From Japan, it has the head of a monkey and the tail of a fish. Other sections in the room are devoted to unicorns, hippogriffs, and more creatures as they were featured in our own history and mythology.
Leaping from our world to the fictional world of Harry Potter is easy, as these items are throughout each section as well. Even before entering Potions, the entry outside the exhibit door features flying keys on the ceiling and a glass case filled with books, wands, and items bearing the Hogwarts crest.
Then, in the first introduction area called The Journey, as music plays in the background, you can see a few items on display before heading downstairs to the rest of the exhibition, such as one of the most standout items in the exhibition: a sketch of Hogwarts that shows Rowling’s layout of the school.
All of the items from Rowling make you feel like you’re peering into a Pensieve and reliving Rowling’s memories of these key moments from Harry Potter history. An early draft of Philosopher’s Stone shows that at one time Hagrid visited a muggle minister named Fudge, and an old chapter from Chamber of Secrets reveals that at first Harry and Ron crashed the flying car into the lake and met mermaids instead of crashing it into the Whomping Willow.
In Herbology, there’s a 1990 sketch of Professor Sprout by Rowling, and in the final room, titled Past, Present, Future, you can see her written plan for Order of the Phoenix and a first edition of Philosopher’s Stone that is the only copy Rowling has personally annotated. Along the way as you weave through the rooms you’ll find portraits of professors and other art by Kay, as well as quotes from the series on the walls.
The exhibition is beautifully decorated and draws you in with interactive displays that make it feel like you’ve left London behind and stepped through Platform 9 3/4 to Potter’s magical world. The ceiling of the Astronomy room is a starry night sky, below which sits a 400-year-old celestial globe that with the help of Google Arts and Culture offers an augmented-reality experience so that you can see the stars and constellations that share names with characters like Sirius Black and Draco Malfoy.
In Divination, you can see if you have the Sight by gazing into an appropriately cloudy crystal ball and receive a digital Tarot card reading.
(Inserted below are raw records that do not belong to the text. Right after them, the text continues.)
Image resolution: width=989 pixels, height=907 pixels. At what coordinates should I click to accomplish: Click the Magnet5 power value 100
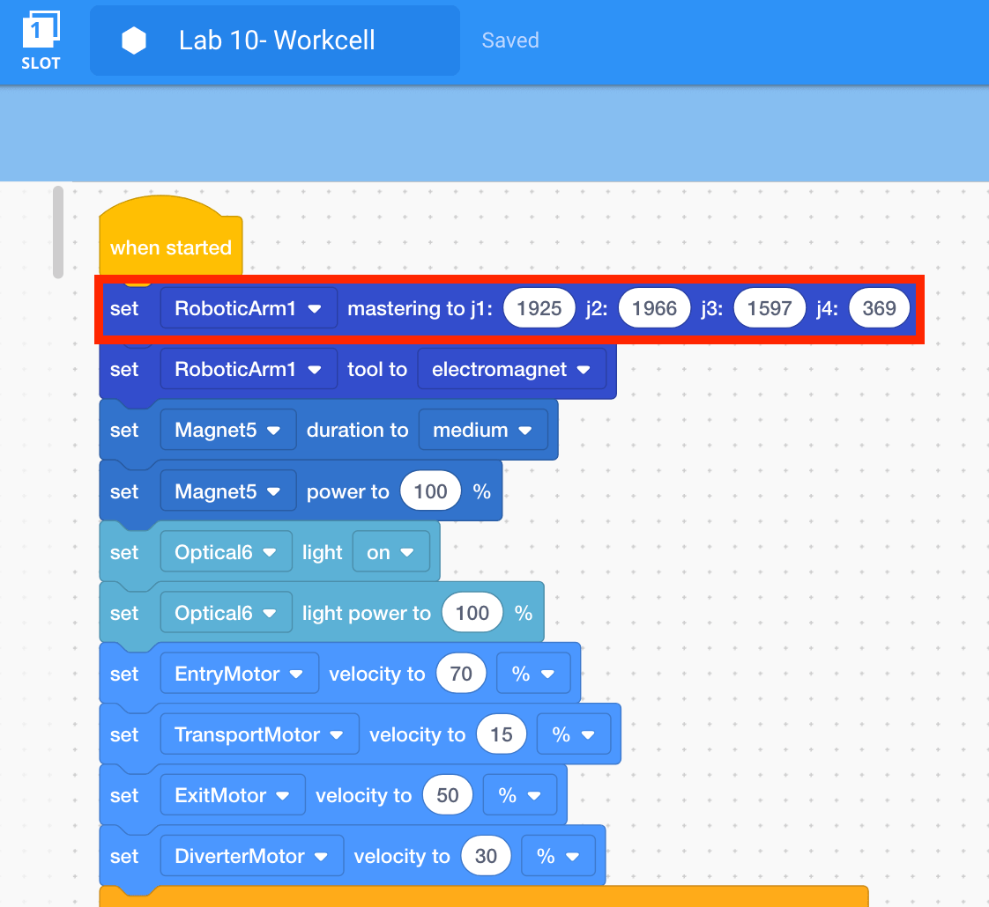(430, 491)

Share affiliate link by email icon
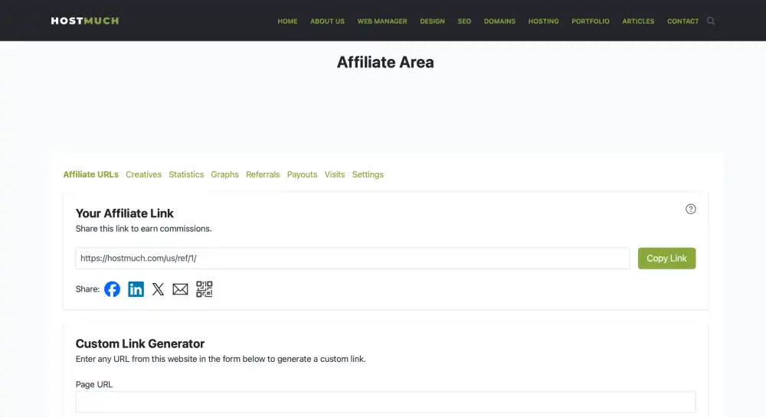point(180,289)
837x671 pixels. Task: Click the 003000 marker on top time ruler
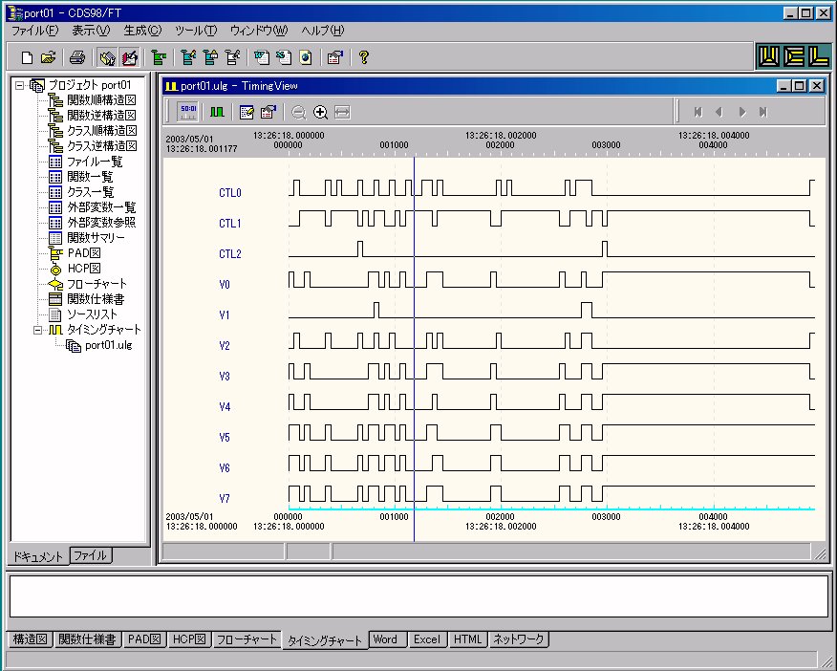(606, 145)
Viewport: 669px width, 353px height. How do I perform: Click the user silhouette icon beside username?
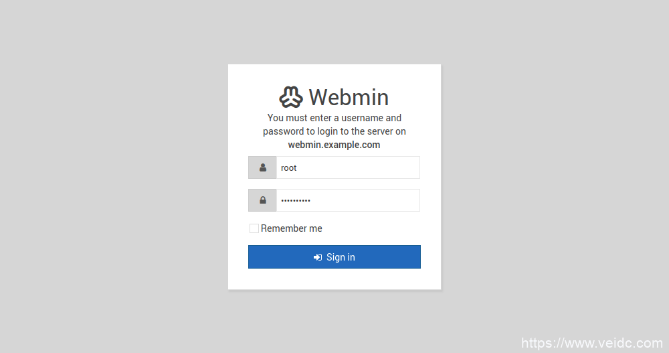pyautogui.click(x=262, y=167)
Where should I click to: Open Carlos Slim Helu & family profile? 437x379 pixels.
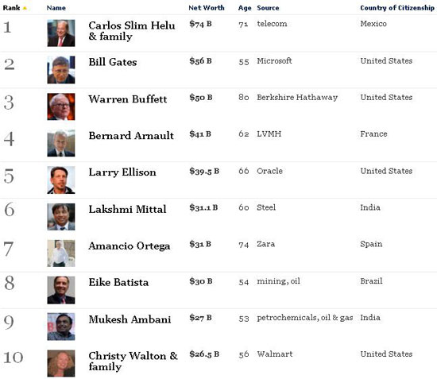pyautogui.click(x=132, y=31)
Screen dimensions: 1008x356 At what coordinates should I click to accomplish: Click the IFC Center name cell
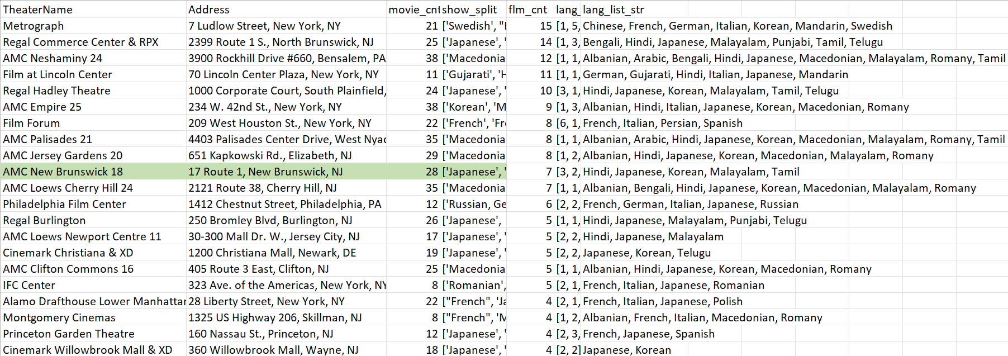pyautogui.click(x=29, y=285)
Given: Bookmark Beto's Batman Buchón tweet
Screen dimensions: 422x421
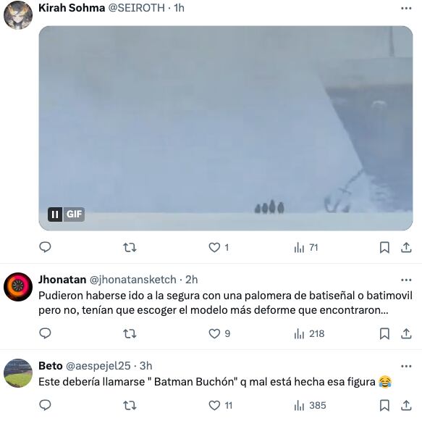Looking at the screenshot, I should (x=384, y=405).
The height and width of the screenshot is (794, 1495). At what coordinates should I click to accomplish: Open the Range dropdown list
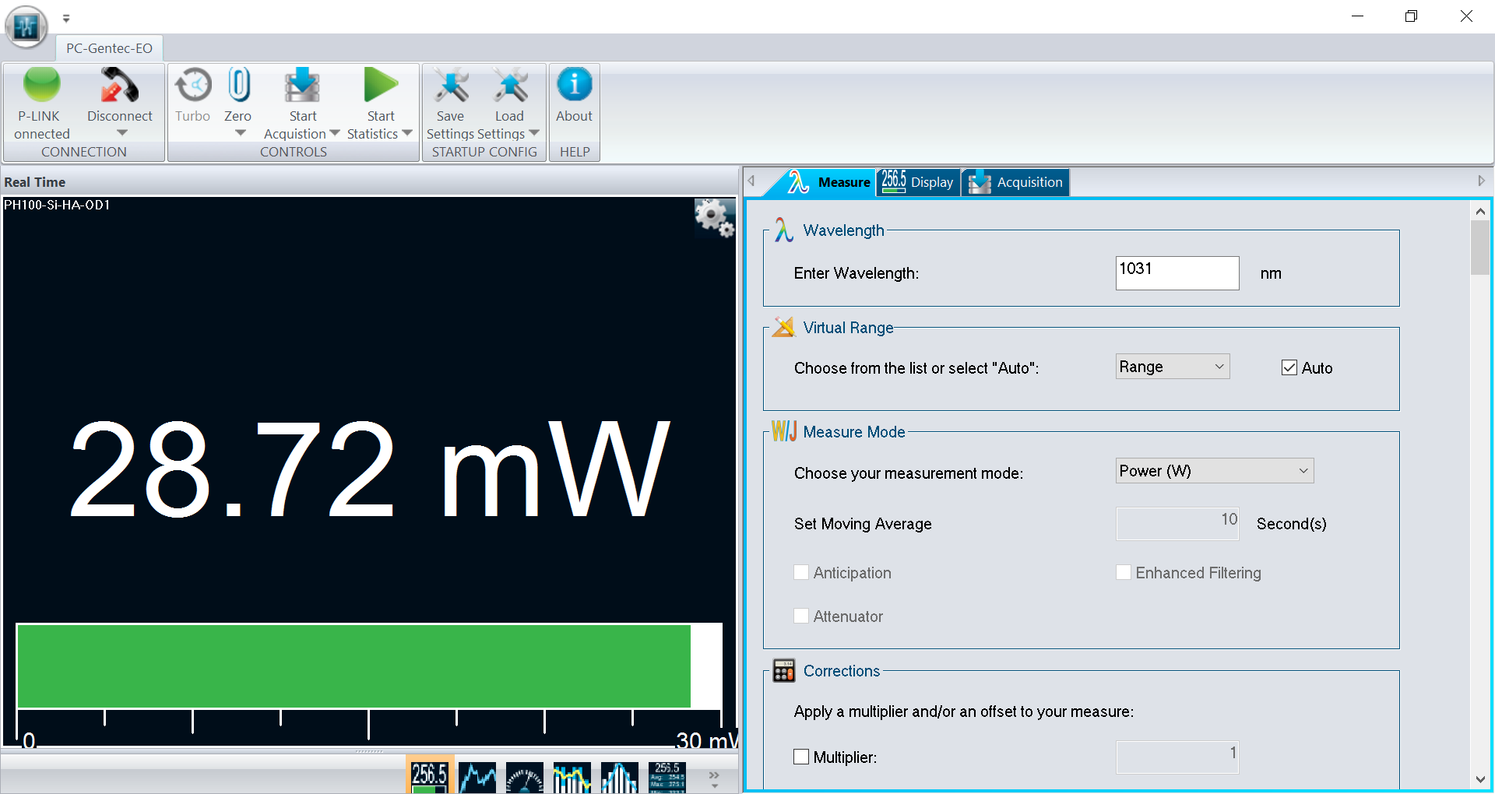[x=1173, y=367]
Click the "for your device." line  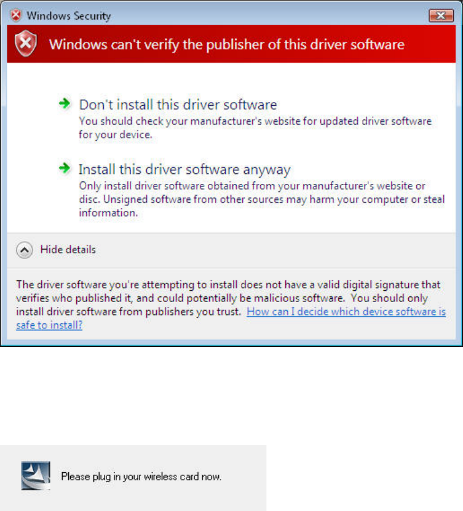click(x=116, y=135)
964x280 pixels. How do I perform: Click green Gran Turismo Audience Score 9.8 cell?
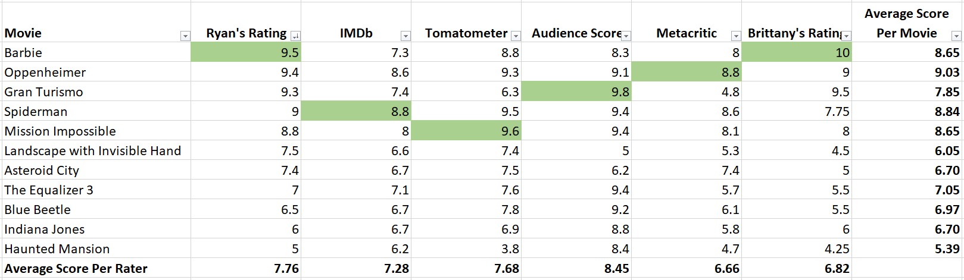point(576,92)
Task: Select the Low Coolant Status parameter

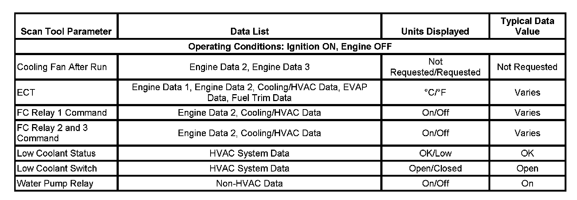Action: [x=56, y=153]
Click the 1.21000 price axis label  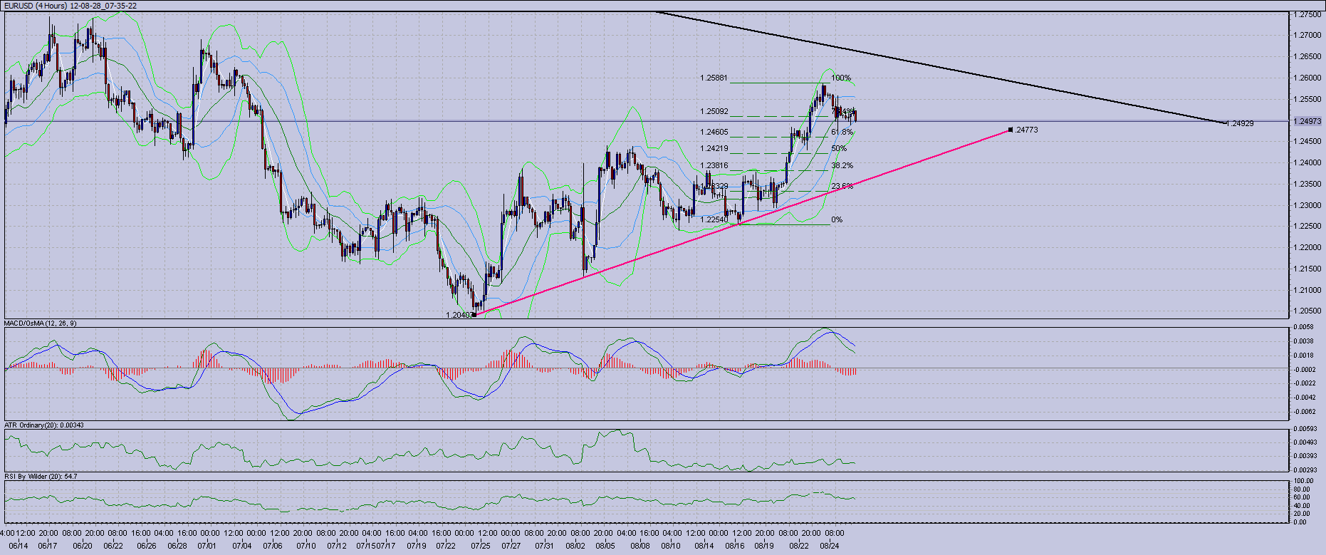pos(1307,290)

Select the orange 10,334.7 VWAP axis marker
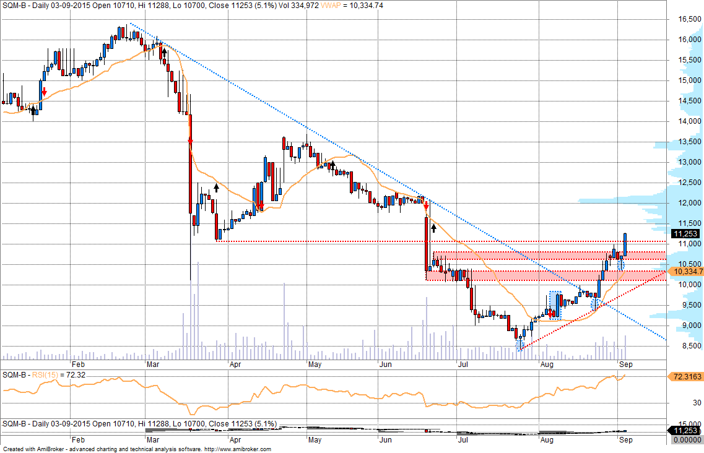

You can try to brew a potion, witness the shadows of magical creatures like unicorns and hear them as they walk by, listen to people practicing charms, and try to catch a glimpse of a golden snitch moving around the room. The exhibit excels at having fun with the topic, even including a case for an invisibility cloak with a placard reading that it was given by a “private lender.”
By the time you’ve walked through, you’ll not only want to read or watch the Harry Potter series over again, but will want to learn even more about these topics in our own history. The exhibit ends at the British Library Feb. 28, 2018, and will then make its way to the New York Historical Society in October 2018.